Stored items

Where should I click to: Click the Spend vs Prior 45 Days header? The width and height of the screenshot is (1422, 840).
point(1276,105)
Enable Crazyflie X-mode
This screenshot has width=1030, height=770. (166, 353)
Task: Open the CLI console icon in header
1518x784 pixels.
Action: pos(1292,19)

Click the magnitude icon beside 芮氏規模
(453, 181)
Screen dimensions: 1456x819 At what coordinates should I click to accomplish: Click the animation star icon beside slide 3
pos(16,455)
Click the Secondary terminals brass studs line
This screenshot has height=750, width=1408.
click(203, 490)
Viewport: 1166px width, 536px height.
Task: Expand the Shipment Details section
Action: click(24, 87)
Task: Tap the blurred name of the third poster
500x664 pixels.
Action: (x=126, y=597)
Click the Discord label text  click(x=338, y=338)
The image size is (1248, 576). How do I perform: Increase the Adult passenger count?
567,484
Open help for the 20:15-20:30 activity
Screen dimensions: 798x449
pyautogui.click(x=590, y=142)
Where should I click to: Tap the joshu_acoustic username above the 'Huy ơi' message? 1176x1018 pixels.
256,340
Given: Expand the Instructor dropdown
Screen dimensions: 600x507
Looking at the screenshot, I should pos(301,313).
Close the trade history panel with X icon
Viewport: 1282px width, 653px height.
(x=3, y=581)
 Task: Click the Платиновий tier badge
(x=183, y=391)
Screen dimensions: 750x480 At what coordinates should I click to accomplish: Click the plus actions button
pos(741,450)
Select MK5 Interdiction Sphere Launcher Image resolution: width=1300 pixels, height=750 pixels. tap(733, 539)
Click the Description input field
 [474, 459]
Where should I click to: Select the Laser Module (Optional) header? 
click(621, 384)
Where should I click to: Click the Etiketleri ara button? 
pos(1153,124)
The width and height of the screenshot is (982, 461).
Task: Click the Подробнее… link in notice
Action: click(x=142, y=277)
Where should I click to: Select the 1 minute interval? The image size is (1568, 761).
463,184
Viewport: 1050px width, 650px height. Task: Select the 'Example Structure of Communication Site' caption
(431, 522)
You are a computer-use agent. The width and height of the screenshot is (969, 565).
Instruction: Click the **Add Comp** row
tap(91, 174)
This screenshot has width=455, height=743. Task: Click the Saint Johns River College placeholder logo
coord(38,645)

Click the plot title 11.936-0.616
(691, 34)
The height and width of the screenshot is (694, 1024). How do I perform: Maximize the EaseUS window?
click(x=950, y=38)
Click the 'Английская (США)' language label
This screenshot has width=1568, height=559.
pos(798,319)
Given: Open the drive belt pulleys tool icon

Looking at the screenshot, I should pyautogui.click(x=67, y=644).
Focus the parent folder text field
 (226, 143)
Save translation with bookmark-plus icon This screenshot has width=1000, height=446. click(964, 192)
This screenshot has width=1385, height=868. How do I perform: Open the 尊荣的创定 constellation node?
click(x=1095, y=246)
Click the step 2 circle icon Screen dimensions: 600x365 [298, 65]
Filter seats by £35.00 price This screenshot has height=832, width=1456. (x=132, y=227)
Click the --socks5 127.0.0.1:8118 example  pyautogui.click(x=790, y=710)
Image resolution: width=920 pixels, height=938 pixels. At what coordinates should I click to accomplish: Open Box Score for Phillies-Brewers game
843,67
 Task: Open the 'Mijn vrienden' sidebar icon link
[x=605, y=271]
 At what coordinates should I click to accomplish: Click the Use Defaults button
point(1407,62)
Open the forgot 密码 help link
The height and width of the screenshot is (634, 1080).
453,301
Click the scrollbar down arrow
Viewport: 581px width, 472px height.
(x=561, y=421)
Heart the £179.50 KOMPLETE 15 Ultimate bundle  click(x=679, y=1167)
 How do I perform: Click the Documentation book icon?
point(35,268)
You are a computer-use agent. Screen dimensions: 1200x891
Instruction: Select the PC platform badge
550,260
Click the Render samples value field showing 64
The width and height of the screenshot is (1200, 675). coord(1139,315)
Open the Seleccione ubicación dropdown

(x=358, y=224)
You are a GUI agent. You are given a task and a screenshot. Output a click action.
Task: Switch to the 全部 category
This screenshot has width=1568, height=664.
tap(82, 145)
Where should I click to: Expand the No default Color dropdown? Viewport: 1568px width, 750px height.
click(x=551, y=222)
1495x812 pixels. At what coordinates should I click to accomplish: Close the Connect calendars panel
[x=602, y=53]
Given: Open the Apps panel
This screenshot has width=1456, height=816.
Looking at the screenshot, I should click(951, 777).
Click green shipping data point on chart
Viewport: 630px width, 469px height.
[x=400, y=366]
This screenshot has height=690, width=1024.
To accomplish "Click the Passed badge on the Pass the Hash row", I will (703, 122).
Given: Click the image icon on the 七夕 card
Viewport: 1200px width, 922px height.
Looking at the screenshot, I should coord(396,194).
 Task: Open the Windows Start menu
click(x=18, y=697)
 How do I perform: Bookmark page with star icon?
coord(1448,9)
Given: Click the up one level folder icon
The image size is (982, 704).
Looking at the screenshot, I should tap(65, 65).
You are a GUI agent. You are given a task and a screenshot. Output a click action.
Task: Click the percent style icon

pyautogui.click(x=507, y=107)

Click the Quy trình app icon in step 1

● **Work task**: Give back the data above, repeating every record exactly.

● **Task answer**:
Where should I click to: Click the Spend vs Prior 45 Days header? The width and height of the screenshot is (1422, 840).
point(1276,105)
Enable Crazyflie X-mode
This screenshot has width=1030, height=770. (166, 353)
Task: Open the CLI console icon in header
1518x784 pixels.
Action: pos(1292,19)

Click the magnitude icon beside 芮氏規模
(453, 181)
Screen dimensions: 1456x819 At what coordinates should I click to accomplish: Click the animation star icon beside slide 3
pos(16,455)
Click the Secondary terminals brass studs line
This screenshot has height=750, width=1408.
click(203, 490)
Viewport: 1166px width, 536px height.
Task: Expand the Shipment Details section
Action: click(24, 87)
Task: Tap the blurred name of the third poster
500x664 pixels.
Action: (x=126, y=597)
Click the Discord label text  click(x=338, y=338)
The image size is (1248, 576). How do I perform: Increase the Adult passenger count?
567,484
Open help for the 20:15-20:30 activity
Screen dimensions: 798x449
pyautogui.click(x=590, y=142)
Where should I click to: Tap the joshu_acoustic username above the 'Huy ơi' message? 1176x1018 pixels.
256,340
Given: Expand the Instructor dropdown
Screen dimensions: 600x507
Looking at the screenshot, I should pos(301,313).
Close the trade history panel with X icon
Viewport: 1282px width, 653px height.
(x=3, y=581)
 Task: Click the Платиновий tier badge
(x=183, y=391)
Screen dimensions: 750x480 At what coordinates should I click to accomplish: Click the plus actions button
pos(741,450)
Select MK5 Interdiction Sphere Launcher Image resolution: width=1300 pixels, height=750 pixels. tap(733, 539)
Click the Description input field
 [474, 459]
Where should I click to: Select the Laser Module (Optional) header? 
click(621, 384)
Where should I click to: Click the Etiketleri ara button? 
pos(1153,124)
The width and height of the screenshot is (982, 461).
Task: Click the Подробнее… link in notice
Action: click(x=142, y=277)
Where should I click to: Select the 1 minute interval? The image size is (1568, 761).
463,184
Viewport: 1050px width, 650px height. Task: Select the 'Example Structure of Communication Site' caption
(431, 522)
You are a computer-use agent. The width and height of the screenshot is (969, 565).
Instruction: Click the **Add Comp** row
tap(91, 174)
This screenshot has width=455, height=743. Task: Click the Saint Johns River College placeholder logo
coord(38,645)

Click the plot title 11.936-0.616
(691, 34)
The height and width of the screenshot is (694, 1024). How do I perform: Maximize the EaseUS window?
click(x=950, y=38)
Click the 'Английская (США)' language label
This screenshot has width=1568, height=559.
pos(798,319)
Given: Open the drive belt pulleys tool icon

Looking at the screenshot, I should pyautogui.click(x=67, y=644).
Focus the parent folder text field
 (226, 143)
Save translation with bookmark-plus icon This screenshot has width=1000, height=446. click(964, 192)
This screenshot has width=1385, height=868. How do I perform: Open the 尊荣的创定 constellation node?
click(x=1095, y=246)
Click the step 2 circle icon Screen dimensions: 600x365 [298, 65]
Filter seats by £35.00 price This screenshot has height=832, width=1456. (x=132, y=227)
Click the --socks5 127.0.0.1:8118 example  pyautogui.click(x=790, y=710)
Image resolution: width=920 pixels, height=938 pixels. At what coordinates should I click to accomplish: Open Box Score for Phillies-Brewers game
843,67
 Task: Open the 'Mijn vrienden' sidebar icon link
[x=605, y=271]
 At what coordinates should I click to accomplish: Click the Use Defaults button
point(1407,62)
Open the forgot 密码 help link
The height and width of the screenshot is (634, 1080).
453,301
Click the scrollbar down arrow
Viewport: 581px width, 472px height.
(x=561, y=421)
Heart the £179.50 KOMPLETE 15 Ultimate bundle  click(x=679, y=1167)
 How do I perform: Click the Documentation book icon?
point(35,268)
You are a computer-use agent. Screen dimensions: 1200x891
Instruction: Select the PC platform badge
550,260
Click the Render samples value field showing 64
The width and height of the screenshot is (1200, 675). coord(1139,315)
Open the Seleccione ubicación dropdown

(x=358, y=224)
You are a GUI agent. You are given a task and a screenshot. Output a click action.
Task: Switch to the 全部 category
This screenshot has width=1568, height=664.
tap(82, 145)
Where should I click to: Expand the No default Color dropdown? Viewport: 1568px width, 750px height.
click(x=551, y=222)
1495x812 pixels. At what coordinates should I click to accomplish: Close the Connect calendars panel
[x=602, y=53]
Given: Open the Apps panel
This screenshot has width=1456, height=816.
Looking at the screenshot, I should click(951, 777).
Click green shipping data point on chart
Viewport: 630px width, 469px height.
[x=400, y=366]
This screenshot has height=690, width=1024.
To accomplish "Click the Passed badge on the Pass the Hash row", I will (703, 122).
Given: Click the image icon on the 七夕 card
Viewport: 1200px width, 922px height.
Looking at the screenshot, I should coord(396,194).
 Task: Open the Windows Start menu
click(x=18, y=697)
 How do I perform: Bookmark page with star icon?
coord(1448,9)
Given: Click the up one level folder icon
The image size is (982, 704).
Looking at the screenshot, I should tap(65, 65).
You are a GUI agent. You are given a task and a screenshot. Output a click action.
Task: Click the percent style icon

pyautogui.click(x=507, y=107)

Click the Quy trình app icon in step 1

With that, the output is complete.